* _WORK TO COMPLETE_
Every line of the records below that holds the word "fourth" should be copied out.
⟨
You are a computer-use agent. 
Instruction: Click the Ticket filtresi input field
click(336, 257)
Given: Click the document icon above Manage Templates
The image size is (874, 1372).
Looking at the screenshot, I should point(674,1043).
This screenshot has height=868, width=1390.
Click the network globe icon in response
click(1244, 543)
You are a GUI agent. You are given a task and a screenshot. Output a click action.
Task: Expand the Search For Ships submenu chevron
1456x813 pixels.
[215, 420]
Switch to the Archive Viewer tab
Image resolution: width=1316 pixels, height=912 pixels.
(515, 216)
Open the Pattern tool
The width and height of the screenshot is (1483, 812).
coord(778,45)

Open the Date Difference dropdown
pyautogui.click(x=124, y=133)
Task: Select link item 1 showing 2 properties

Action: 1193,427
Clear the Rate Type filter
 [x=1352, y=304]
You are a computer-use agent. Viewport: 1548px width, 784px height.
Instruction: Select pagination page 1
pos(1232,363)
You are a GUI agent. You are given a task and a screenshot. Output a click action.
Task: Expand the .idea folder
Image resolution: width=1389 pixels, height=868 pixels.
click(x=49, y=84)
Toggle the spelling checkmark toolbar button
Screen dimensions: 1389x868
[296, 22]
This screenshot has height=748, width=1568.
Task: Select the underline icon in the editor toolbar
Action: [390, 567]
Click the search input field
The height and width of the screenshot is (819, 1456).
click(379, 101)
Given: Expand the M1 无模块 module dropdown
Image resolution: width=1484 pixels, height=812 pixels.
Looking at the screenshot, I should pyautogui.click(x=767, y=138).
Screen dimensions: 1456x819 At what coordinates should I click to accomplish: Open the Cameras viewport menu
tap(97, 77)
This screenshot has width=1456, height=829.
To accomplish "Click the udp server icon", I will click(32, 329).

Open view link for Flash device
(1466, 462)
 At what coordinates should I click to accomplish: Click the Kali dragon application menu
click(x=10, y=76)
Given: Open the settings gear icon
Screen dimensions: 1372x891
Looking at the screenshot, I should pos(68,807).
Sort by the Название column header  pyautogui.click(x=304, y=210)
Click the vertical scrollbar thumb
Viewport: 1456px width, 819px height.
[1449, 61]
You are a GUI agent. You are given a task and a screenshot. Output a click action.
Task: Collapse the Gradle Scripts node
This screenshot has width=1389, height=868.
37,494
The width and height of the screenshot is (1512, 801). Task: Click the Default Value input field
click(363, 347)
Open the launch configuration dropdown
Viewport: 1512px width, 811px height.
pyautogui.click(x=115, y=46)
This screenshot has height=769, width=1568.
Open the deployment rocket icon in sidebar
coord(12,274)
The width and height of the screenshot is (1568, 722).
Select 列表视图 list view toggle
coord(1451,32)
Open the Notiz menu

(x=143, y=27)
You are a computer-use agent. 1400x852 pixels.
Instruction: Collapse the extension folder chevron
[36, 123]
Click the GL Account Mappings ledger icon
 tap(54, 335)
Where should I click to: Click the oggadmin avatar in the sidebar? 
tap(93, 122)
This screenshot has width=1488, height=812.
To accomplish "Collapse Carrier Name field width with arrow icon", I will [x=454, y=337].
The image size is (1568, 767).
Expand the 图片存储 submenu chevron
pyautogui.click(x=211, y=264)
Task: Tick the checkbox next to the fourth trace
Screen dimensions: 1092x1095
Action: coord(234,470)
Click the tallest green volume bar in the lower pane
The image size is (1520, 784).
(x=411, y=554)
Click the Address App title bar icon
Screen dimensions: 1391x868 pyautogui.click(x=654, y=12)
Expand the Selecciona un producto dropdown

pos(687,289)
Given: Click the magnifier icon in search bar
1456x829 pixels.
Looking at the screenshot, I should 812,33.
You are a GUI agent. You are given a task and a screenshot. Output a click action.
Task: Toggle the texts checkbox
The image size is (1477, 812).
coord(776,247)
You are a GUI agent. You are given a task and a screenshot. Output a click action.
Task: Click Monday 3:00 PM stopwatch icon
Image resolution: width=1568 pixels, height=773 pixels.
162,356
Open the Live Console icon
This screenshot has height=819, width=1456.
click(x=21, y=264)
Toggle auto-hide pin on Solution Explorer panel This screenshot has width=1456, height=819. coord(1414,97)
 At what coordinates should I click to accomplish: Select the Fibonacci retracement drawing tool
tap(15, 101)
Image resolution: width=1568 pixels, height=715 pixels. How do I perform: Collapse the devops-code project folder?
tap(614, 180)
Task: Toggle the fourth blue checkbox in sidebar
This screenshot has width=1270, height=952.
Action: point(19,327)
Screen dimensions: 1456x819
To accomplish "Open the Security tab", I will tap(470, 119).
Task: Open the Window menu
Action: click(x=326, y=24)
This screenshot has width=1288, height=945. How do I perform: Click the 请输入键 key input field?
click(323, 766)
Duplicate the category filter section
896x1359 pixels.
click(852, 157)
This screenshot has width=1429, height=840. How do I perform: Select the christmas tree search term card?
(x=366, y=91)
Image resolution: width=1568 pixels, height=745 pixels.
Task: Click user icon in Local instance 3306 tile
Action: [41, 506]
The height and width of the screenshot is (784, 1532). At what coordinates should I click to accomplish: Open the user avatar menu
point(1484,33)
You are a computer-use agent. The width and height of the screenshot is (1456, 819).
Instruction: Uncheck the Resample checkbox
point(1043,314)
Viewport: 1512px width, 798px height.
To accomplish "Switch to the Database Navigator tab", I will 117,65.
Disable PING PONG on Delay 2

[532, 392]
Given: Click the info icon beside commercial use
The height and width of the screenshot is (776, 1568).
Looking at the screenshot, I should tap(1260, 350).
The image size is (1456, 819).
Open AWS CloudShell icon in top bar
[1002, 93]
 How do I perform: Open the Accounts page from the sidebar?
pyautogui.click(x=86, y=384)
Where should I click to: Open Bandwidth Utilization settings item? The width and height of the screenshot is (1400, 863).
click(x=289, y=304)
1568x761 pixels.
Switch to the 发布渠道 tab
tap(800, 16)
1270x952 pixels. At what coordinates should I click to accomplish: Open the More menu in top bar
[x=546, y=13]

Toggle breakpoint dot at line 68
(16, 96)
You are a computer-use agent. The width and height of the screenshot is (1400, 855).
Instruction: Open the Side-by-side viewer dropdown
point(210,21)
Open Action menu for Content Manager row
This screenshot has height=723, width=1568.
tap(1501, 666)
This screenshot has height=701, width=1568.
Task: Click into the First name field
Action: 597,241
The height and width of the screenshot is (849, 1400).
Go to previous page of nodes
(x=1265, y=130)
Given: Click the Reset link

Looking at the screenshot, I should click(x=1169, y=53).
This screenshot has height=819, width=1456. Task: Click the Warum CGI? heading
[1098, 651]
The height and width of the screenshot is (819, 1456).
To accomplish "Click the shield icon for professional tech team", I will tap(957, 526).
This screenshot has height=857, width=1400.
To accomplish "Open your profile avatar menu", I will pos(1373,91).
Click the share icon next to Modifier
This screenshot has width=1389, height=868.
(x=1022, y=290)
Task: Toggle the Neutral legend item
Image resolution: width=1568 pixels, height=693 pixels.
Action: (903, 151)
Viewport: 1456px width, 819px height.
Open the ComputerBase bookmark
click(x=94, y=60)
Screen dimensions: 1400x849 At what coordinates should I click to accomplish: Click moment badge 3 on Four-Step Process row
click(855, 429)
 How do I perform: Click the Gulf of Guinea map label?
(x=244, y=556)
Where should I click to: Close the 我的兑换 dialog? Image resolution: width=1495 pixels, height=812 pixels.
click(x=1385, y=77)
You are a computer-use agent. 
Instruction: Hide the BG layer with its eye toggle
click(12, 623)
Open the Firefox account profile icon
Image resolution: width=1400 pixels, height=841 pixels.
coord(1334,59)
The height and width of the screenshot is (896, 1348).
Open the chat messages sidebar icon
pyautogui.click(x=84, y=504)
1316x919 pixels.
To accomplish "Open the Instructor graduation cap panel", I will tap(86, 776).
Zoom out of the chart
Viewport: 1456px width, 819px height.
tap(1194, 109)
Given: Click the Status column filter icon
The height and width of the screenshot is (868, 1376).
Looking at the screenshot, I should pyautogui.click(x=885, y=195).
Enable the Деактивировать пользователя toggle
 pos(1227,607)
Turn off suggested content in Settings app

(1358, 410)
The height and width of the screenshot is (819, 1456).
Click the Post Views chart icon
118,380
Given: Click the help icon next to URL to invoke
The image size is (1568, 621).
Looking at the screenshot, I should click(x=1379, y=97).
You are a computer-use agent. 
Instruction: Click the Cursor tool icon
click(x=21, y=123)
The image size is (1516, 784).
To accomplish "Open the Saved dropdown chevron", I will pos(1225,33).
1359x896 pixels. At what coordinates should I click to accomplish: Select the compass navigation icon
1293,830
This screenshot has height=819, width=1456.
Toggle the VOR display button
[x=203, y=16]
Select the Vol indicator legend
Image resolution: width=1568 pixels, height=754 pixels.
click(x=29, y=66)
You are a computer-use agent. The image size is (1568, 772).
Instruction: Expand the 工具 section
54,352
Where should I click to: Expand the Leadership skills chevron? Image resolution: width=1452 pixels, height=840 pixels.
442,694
⟩
* _RESPONSE BELOW_
Task: Tick the checkbox next to the fourth trace
Task: Toggle the fourth blue checkbox in sidebar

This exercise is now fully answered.